Macros serve three main purposes:
- They allow you to write code that creates other code.
- They allow you to expand the language syntax with custom constructs.
- They help you reduce the amount of boilerplate code.
How macros generate new code
Let’s create a vector and push three numbers into it. The simplest code for this would be the following:
fn main() { let mut a = Vec::new(); a.push(1); a.push(2); a.push(3); }
We can rewrite this code using the standard library’s vec
macro:
fn main() { let a = vec![1, 2, 3]; }
The vec![1,2,3]
part is a call for the vec
macro. This macro is a declarative macro with the following (simplified) declaration:
macro_rules! vec { ($($x:expr),+) => ({ let mut v = Vec::new(); $( v.push($x); )+ v }); }
Here, $($x:expr),+
is called a macro pattern. The macro call’s body, which is [1,2,3]
, is matched against this pattern:
Meta variables are then placed into the expansion template in the following way:
Notice that the macro expansion code (on the right) looks very much like the initial code we used for this example.
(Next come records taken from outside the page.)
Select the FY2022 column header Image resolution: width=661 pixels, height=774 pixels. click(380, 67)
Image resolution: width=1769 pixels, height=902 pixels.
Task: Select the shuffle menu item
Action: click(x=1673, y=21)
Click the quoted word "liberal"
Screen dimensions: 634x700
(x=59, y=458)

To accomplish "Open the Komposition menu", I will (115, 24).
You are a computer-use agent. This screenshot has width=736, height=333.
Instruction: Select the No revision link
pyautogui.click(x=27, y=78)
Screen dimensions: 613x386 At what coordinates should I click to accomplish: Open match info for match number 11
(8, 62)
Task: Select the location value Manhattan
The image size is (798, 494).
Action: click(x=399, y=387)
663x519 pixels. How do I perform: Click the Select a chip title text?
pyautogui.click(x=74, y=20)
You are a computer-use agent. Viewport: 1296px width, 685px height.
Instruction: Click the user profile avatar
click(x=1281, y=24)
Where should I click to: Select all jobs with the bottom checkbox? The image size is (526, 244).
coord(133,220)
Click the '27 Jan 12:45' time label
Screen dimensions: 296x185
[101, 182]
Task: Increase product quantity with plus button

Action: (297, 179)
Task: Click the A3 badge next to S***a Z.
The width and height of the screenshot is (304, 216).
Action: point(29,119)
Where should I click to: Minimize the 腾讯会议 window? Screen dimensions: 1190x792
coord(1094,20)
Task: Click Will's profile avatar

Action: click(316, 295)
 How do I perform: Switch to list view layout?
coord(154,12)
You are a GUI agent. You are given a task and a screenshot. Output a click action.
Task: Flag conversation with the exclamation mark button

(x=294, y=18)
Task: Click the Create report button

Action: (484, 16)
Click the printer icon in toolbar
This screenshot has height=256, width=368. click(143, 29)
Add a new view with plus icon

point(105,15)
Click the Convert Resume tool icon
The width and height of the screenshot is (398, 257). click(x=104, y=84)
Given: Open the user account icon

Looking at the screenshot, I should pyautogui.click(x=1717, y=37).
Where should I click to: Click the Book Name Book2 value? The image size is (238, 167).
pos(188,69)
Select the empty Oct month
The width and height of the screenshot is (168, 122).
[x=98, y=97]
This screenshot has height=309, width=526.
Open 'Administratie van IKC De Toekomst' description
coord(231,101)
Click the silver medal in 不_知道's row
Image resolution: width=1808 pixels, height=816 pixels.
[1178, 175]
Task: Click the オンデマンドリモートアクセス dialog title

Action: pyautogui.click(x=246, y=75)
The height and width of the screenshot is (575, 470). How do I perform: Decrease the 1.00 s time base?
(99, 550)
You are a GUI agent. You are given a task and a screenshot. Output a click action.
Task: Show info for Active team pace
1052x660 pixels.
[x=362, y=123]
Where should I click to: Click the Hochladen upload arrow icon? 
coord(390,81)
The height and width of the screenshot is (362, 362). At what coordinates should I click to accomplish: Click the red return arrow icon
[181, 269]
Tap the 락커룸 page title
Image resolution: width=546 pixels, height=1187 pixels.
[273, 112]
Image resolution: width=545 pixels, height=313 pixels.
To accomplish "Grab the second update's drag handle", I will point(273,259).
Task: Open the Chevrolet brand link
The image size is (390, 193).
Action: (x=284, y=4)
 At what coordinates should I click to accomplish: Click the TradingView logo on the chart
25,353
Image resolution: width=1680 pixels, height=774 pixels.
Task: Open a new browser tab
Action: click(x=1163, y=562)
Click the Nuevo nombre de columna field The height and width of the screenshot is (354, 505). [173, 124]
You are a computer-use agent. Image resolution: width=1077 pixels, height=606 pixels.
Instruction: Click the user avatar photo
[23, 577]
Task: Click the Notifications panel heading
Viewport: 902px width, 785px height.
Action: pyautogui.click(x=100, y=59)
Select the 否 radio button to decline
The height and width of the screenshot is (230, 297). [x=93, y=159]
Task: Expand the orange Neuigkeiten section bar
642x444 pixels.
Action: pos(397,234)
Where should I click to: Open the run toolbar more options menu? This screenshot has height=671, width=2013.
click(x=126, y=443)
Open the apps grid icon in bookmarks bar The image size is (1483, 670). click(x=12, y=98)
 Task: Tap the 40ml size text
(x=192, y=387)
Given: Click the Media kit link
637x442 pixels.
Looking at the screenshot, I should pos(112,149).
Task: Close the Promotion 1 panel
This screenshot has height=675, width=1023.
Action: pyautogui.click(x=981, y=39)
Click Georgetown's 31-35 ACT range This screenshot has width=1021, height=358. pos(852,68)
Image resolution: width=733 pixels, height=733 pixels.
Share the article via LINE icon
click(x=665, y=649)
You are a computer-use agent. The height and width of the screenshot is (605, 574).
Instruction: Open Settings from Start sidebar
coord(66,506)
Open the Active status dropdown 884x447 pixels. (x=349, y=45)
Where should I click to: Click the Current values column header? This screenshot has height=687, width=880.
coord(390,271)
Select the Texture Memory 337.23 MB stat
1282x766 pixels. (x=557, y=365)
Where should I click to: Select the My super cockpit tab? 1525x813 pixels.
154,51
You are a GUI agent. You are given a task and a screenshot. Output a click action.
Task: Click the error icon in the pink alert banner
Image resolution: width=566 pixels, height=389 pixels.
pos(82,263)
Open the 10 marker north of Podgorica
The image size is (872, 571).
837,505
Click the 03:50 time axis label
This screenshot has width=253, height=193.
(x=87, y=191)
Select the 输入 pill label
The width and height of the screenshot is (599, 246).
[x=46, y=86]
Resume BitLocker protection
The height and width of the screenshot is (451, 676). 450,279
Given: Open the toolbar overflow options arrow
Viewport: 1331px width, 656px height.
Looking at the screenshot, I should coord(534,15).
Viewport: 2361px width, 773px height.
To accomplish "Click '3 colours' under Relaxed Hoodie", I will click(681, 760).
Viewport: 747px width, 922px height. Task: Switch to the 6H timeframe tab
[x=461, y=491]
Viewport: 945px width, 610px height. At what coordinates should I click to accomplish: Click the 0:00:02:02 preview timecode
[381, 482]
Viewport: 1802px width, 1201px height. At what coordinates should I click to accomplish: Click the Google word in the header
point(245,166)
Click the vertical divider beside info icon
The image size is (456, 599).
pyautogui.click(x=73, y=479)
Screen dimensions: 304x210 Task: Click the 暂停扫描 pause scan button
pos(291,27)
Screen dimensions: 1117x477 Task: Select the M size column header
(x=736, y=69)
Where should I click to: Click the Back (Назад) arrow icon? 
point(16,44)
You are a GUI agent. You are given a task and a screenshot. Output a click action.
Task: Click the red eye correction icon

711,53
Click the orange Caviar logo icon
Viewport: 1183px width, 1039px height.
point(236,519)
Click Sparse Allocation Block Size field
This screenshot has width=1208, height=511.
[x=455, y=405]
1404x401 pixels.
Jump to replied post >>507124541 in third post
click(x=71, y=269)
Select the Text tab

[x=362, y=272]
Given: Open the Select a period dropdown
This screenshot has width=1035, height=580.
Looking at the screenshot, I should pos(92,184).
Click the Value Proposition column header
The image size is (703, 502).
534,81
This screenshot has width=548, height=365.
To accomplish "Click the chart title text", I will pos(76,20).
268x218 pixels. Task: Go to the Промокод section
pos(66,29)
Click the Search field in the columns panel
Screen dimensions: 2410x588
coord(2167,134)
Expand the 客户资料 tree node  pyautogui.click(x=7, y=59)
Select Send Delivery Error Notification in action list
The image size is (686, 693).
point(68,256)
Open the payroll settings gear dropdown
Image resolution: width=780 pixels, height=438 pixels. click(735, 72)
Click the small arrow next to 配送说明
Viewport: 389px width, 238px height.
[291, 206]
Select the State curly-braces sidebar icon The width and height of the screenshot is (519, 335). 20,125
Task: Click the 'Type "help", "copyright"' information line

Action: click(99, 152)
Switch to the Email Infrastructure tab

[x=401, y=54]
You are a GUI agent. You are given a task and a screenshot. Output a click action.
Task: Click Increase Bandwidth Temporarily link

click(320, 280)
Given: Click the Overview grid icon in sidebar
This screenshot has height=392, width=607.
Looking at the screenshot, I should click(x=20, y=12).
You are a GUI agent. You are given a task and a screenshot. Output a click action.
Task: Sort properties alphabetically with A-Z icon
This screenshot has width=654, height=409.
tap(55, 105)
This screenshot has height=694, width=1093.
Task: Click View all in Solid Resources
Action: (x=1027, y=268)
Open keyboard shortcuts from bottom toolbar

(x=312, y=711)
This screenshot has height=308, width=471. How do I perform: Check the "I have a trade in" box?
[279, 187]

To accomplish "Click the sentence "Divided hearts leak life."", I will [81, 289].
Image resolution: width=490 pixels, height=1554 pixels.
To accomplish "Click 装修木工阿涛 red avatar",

Indeed, when the expansion code replaces the macro call, it transforms the original code into the following:
fn main() { let a = { let mut v = Vec::new(); v.push(1); v.push(2); v.push(3); v }; }
The compiler can then process this code as usual.
How macros create new syntax
Let’s take a look at the procedural macro html
from the yew
library, which helps write web frontends in Rust (we will look at procedural macros later).
Here is an example of how this macro can be called:
use yew::html; html! { <div> <div class="panel"> { "Hello, World!" } </div> </div> }
The macro call doesn’t look like Rust at all, does it? But html
parses the code of its call as a language similar to HTML and generates a hierarchical structure called virtual DOM. The resulting expansion code is purely Rust, and it can be then compiled by rustc.
VTag::new( "div", vec![VTag::new("div", ...)], );
This is how a macro can embed another language into Rust.
Tip: whitespaces are eliminated from the macro body, so there’s no way to write, for example, a macro that would inject a language like Python.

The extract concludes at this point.